Just when the world seemed to have exhausted its possibility for strange coincidences, news emerged that a ring-tailed lemur named Keanu attacked an East Texas postal carrier with the last name of Reeves last week.

According to KTRE’s Michelle Reed, the lemur encounter occurred on December 4 when Marla Reeves was delivering mail on County Road 2345 outside of Grapeland. She was stopped at a mailbox when Keanu “jumped into her vehicle, bit her hand and arm and then jumped out.”

Reeves sustained claw and bite marks to her arm. The lemur’s owner cornered her pet in a shed. The ring tailed lemur, a small primate native to Madagascar, will be quarantined for 30 days and observed for signs of rabies, according to Sheriff Darrell Bobbitt.

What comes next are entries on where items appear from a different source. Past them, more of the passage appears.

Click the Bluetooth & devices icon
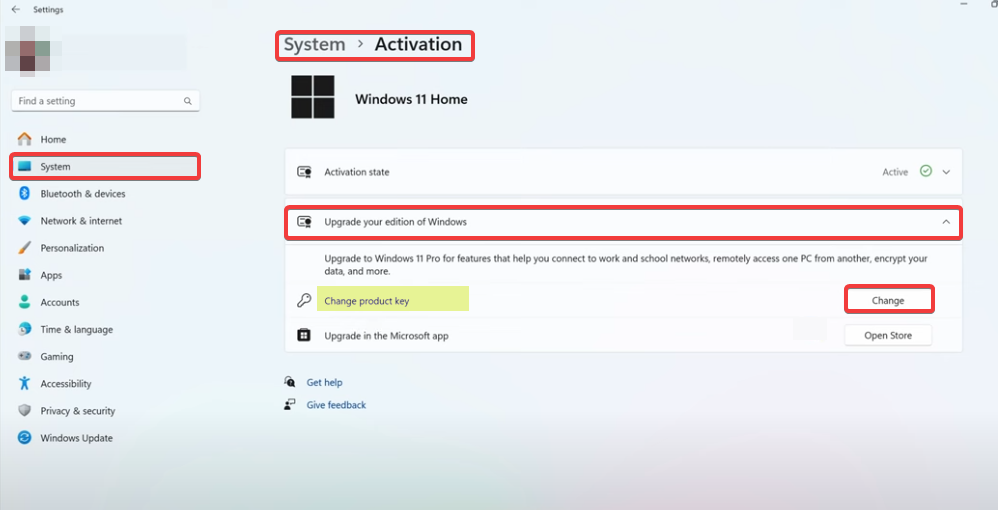Screen dimensions: 998x510 tap(24, 194)
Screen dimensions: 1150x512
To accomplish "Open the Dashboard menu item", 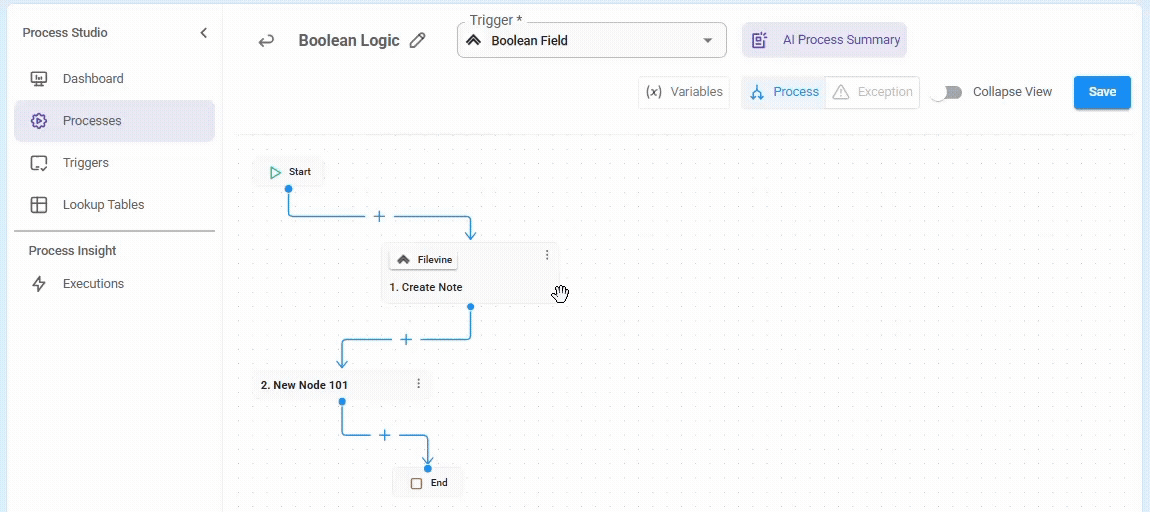I will click(93, 79).
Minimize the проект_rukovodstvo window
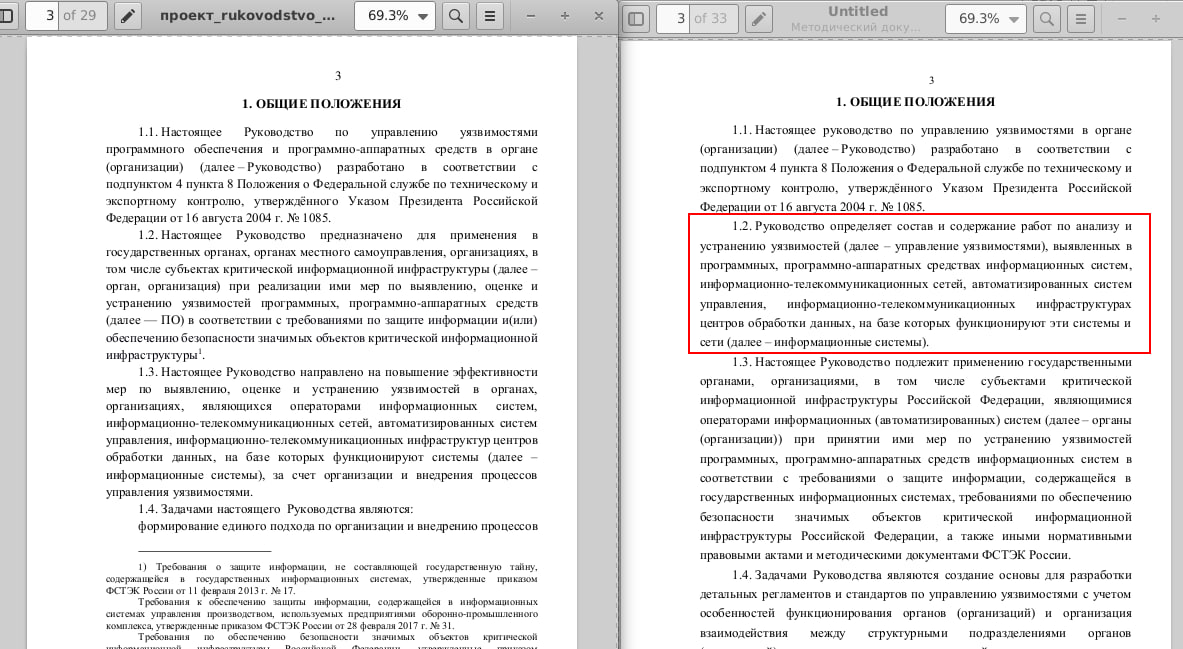Viewport: 1183px width, 649px height. point(530,17)
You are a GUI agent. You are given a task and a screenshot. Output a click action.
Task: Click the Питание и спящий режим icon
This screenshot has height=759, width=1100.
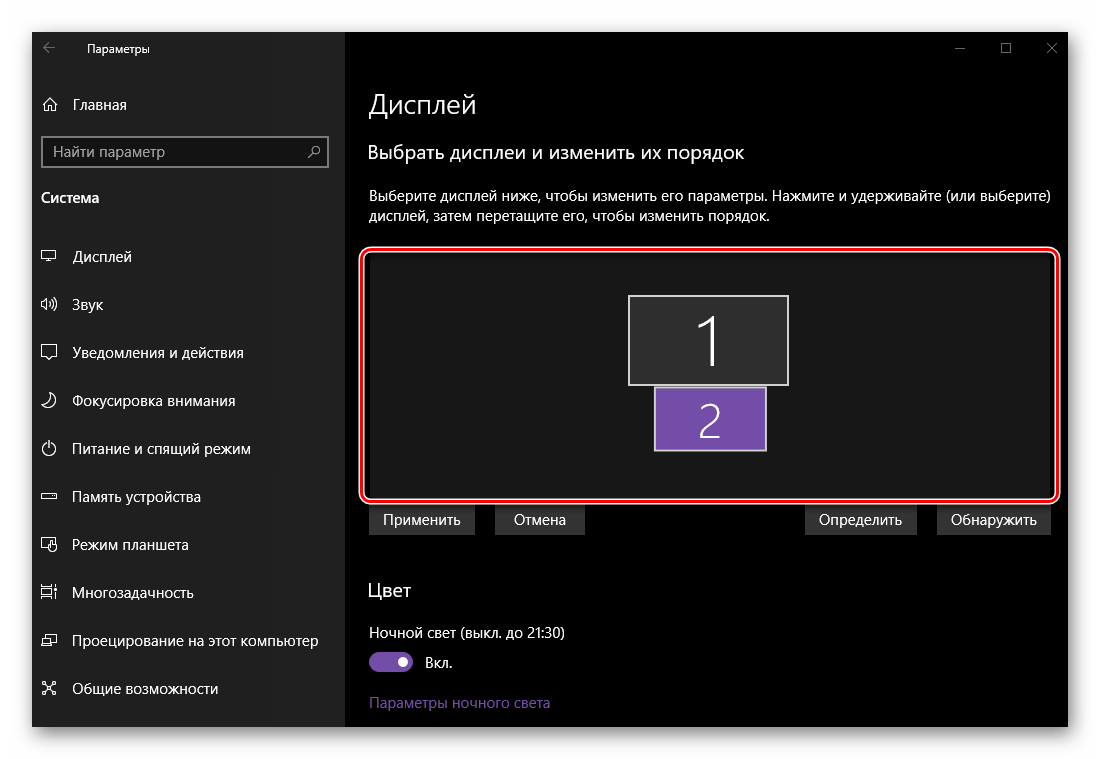[x=49, y=449]
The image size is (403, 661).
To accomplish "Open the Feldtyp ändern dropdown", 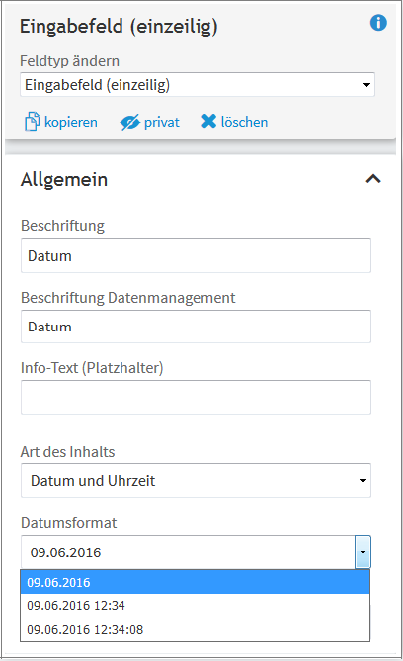I will pos(197,85).
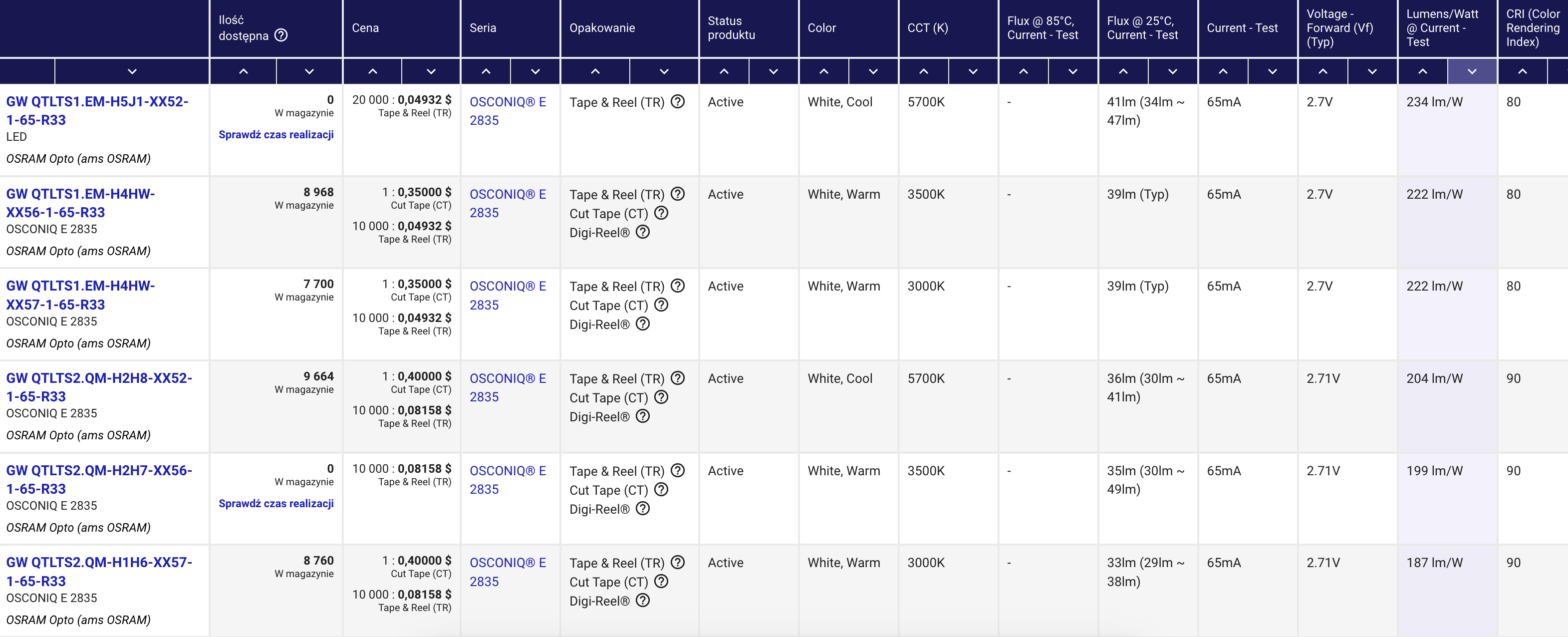The image size is (1568, 637).
Task: Sort Lumens/Watt column descending
Action: click(1472, 71)
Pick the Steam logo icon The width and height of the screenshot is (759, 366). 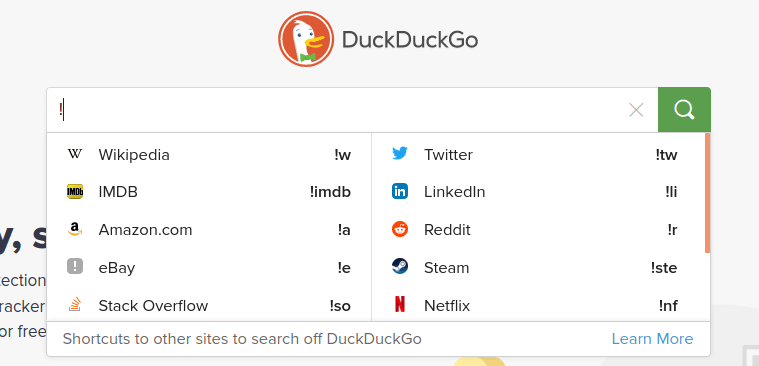tap(400, 267)
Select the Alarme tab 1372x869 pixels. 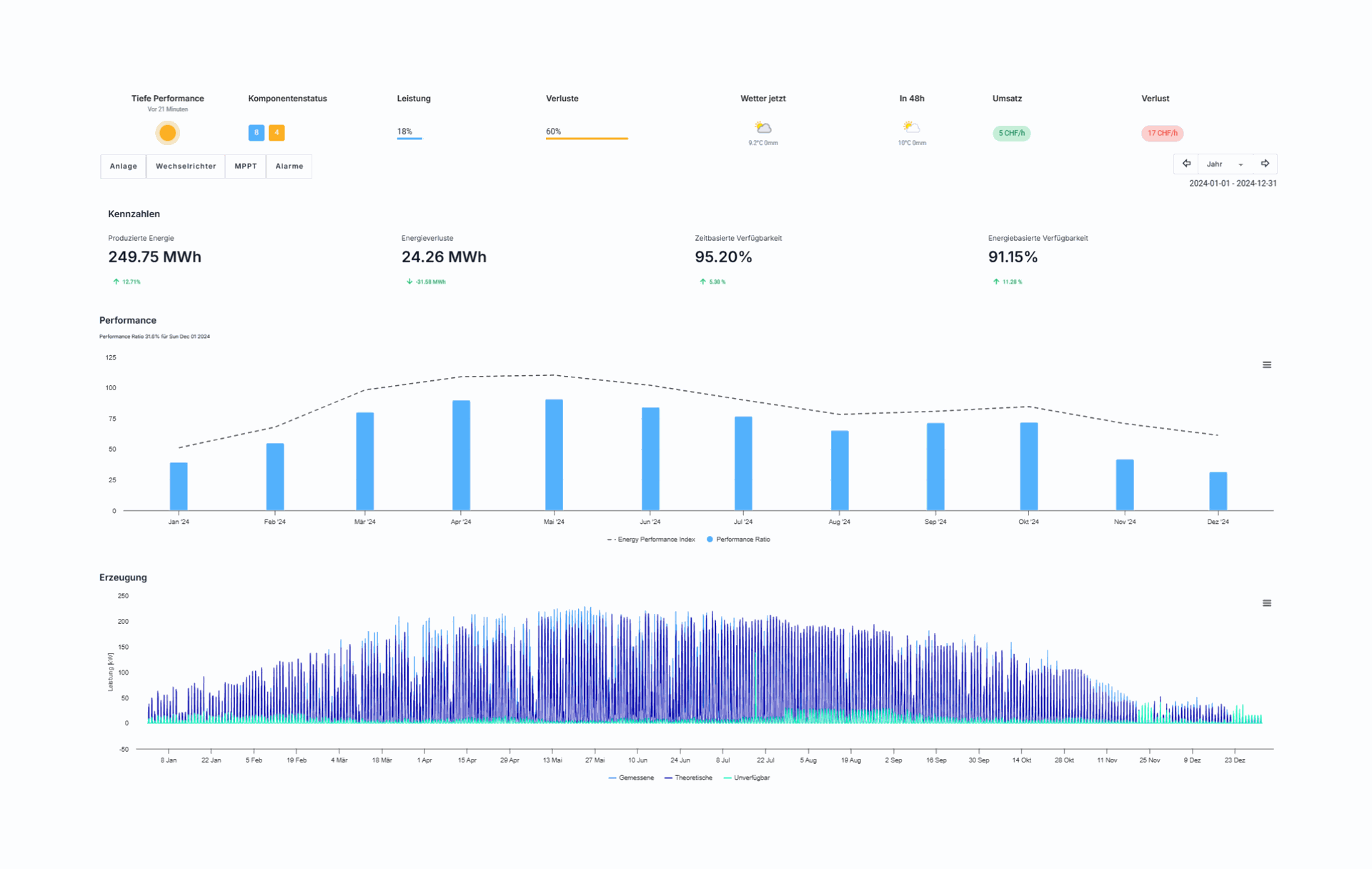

Reeves and Keanu had met once before. “Reeves said this is her second encounter with the lemur. The first happened a few weeks ago, when she was delivering mail and saw it race across a fence. She said she rolled her window up and the lemur jumped on her car,” Reed reported.

The lemur’s owner, Tammie Baughman, told Reed in a teary follow-up interview that she was “devastated” that her beloved pet has been taken away from her.

How did these events unfold, according to Baughman?

Baughman says she forgot to lock the door to Keanu’s bedroom, and when she looked away he ran towards Marla Reeves car, jumped in, and bit her. . . .

Minutes later, Baughman and her 26-year-old daughter, Becca, were faced with the reality that Keanu was being taken away by deputies.

“Oh I was heartbroken, devastated,” Baughman said. “It’s like someone taking away your child, but worse because you can tell your child because he may understand some of it. Keanu, I knew wouldn’t understand any of it.”

Baughman is unhappy that Keanu is being held in a four-by-four, two-foot high cage. “I cannot touch him,” Baughman said. “I can’t hold him. I can’t take him out of the pen. I have to be supervised with his visit.”

Baughman said she hopes Keanu will be transferred to a wildlife refuge to serve out his quarantine and then be allowed to return home.

KEYE’s story took the opportunity to suggest that perhaps the Postal Service’s unofficial creed should be updated. “It’s said that neither rain, nor sleet, nor gloom of night stops the U.S. mail. And apparently not lemurs either.”